As far as the human endurance story goes, it’s one of the biggest remaining on the planet.
“No-one teaches them how to deal with that. And they spend more time dealing with that because they’re not trained to, and they take their eye off the ball in their own job – all of a sudden they aren’t the star player anymore. And the company ends up thinking they’ve made a mistake, as opposed to actually understanding the pressures that manager has been put under because they now have a team to be responsible for.
“When you highlight someone for future success and you think you’re identifying a future star, it’s at that stage that you have to start teaching them about people, about leadership, about team building and understanding the problems that come with having to be responsible for people. So, when you actually hit that role it’s not going to be a surprise or a shock, and you’ll be able to cope with it better. But not only that: the senior execs and the senior management understand and remember the new pressures that they’re putting on the individuals they promote.
“I’ve met many, many people now who have moved away from jobs or just had to start completely new careers because that’s exactly what happened to them and they just couldn’t cope with the pressures of being a leader without any leadership training whatsoever.
“And that’s just something – the commando mind-set – that the Royal Marines gets right, gets brilliantly right. And there are so many examples of how we do what we do that can cross over into advising in that area as well.”
Telling it like it is
Gray proffers an example. “For me, the biggest killer was being a regimental sergeant major because that’s the only job that I know that has a person who is in a role where he is an adviser and works extremely closely with the highest executives – the most senior officers – but he isn’t one of them. They will not move forward with big decisions about men and people in their business or in their units without his advice and say-so.
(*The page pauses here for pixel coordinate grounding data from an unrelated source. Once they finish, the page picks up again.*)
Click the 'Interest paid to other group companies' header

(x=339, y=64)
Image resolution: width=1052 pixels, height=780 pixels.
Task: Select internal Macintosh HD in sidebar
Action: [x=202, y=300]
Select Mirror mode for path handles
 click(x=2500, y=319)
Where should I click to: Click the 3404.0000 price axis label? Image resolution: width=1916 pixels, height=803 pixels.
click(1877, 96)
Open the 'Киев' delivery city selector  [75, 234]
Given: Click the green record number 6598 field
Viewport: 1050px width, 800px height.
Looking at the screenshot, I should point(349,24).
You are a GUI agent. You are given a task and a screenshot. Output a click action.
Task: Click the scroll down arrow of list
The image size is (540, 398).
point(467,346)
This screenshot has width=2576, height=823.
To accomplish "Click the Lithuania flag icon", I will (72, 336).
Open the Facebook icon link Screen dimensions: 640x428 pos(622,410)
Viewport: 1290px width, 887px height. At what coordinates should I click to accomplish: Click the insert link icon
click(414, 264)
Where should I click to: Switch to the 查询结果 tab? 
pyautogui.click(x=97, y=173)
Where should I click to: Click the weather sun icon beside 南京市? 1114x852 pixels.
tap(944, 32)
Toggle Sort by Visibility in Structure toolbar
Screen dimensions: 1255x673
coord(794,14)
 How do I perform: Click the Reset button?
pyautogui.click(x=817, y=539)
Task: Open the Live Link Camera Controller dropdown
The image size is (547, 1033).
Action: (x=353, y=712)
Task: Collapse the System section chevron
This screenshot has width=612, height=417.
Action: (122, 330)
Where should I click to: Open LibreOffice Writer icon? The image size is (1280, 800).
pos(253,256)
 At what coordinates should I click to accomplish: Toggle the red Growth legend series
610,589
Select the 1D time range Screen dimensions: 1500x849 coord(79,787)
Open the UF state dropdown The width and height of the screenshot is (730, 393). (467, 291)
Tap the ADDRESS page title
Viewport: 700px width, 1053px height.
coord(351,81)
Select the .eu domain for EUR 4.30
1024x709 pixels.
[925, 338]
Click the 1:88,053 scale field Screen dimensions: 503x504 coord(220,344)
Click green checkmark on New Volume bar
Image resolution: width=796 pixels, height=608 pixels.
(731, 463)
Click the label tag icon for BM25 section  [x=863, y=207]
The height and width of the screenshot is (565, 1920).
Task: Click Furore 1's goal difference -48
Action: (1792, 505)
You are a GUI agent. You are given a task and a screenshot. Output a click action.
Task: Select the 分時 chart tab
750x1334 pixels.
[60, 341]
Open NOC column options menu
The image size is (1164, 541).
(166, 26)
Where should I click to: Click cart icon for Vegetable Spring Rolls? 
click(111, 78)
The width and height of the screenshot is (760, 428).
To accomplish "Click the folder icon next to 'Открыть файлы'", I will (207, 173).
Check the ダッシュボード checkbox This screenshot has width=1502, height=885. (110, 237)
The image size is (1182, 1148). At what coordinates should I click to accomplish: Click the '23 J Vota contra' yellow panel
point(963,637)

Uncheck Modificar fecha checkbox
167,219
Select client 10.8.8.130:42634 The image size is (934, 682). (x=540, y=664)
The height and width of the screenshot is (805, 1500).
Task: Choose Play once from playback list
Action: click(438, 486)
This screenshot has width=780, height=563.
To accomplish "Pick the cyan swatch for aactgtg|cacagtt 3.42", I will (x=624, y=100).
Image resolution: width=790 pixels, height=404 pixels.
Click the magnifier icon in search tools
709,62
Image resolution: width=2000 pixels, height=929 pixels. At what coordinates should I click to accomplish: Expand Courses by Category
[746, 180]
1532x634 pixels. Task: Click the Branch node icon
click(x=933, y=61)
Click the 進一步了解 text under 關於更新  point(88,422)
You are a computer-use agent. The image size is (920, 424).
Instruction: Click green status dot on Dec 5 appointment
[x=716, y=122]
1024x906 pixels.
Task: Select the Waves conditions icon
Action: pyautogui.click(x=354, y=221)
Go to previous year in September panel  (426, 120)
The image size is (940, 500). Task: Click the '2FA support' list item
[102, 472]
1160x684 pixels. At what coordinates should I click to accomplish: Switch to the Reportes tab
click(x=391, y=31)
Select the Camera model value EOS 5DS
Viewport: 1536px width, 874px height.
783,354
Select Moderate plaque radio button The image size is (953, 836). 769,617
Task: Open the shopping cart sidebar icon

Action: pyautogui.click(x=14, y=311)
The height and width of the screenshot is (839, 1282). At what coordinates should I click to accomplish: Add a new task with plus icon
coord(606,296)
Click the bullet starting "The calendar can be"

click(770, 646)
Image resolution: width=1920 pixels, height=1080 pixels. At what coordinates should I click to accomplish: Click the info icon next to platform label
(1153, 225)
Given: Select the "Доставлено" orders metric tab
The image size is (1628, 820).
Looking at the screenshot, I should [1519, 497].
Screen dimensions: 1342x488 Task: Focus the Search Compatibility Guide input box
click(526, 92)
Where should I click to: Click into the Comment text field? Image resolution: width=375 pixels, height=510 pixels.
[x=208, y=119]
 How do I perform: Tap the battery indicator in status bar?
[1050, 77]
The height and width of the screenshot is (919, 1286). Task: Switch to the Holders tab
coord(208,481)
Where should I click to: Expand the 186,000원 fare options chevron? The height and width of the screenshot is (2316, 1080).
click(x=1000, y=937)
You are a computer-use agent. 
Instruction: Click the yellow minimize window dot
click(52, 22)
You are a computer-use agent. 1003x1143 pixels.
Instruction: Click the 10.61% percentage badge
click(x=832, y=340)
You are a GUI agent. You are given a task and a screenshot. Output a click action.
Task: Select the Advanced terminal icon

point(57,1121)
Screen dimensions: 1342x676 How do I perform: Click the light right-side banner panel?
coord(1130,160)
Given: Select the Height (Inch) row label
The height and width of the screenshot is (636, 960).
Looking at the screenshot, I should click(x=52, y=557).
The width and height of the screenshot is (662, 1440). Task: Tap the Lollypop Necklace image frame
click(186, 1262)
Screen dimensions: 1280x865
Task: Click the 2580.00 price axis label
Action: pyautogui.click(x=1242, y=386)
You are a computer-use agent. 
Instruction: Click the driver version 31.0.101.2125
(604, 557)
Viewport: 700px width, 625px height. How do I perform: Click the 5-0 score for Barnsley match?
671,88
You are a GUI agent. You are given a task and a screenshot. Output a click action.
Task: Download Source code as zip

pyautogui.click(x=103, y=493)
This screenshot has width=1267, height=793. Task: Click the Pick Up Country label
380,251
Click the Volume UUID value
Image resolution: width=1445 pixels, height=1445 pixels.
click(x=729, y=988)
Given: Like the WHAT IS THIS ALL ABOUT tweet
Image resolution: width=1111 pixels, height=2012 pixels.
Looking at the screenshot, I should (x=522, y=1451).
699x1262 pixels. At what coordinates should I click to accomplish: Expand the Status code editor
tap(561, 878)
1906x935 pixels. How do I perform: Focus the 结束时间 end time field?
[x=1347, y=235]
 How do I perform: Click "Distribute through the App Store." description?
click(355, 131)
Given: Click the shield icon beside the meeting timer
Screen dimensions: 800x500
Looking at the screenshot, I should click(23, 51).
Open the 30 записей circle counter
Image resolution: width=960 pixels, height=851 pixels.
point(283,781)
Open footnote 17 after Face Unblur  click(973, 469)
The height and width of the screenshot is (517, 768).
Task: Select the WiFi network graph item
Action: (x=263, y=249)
“But you’re also then responsible at the top of the tree for the men below you. So you sit right in the middle, but you’re respected by everybody. You’ve got the maturity and the experience for everybody to want to know what you think and what you have to say.
Dealing with the most senior people and then turning around and dealing with the youngest person in the organisation (and their families) becomes a daily business and you see leadership in a completely different way.
“Often a senior executive’s right-hand man will also not always tell the chief executive what it is he wants him to know or what he should know. They always tend to hold back a little bit and tell them what they think they want to know, because people don’t like getting bad news. So you get people being “led down the garden path”, not really being told the truth – and there are no cogent conventions in that type of stuff.
“Well, that’s what an RSM brings to the party and there’s no reason why big corporates can’t have those type of individuals sitting in the middle of their businesses, being the ones who will tell them the truth, tell them what’s happening on the shop floor, what the morale is actually really like, and what we need to do – because if you look after your people your people will look after you. If they respect you, they’ll work for you.”
Gray concludes: “Some companies are exceptional at it. Others are absolutely terrible at it. And those that concentrate and focus on training their people in those areas always do much, much better.”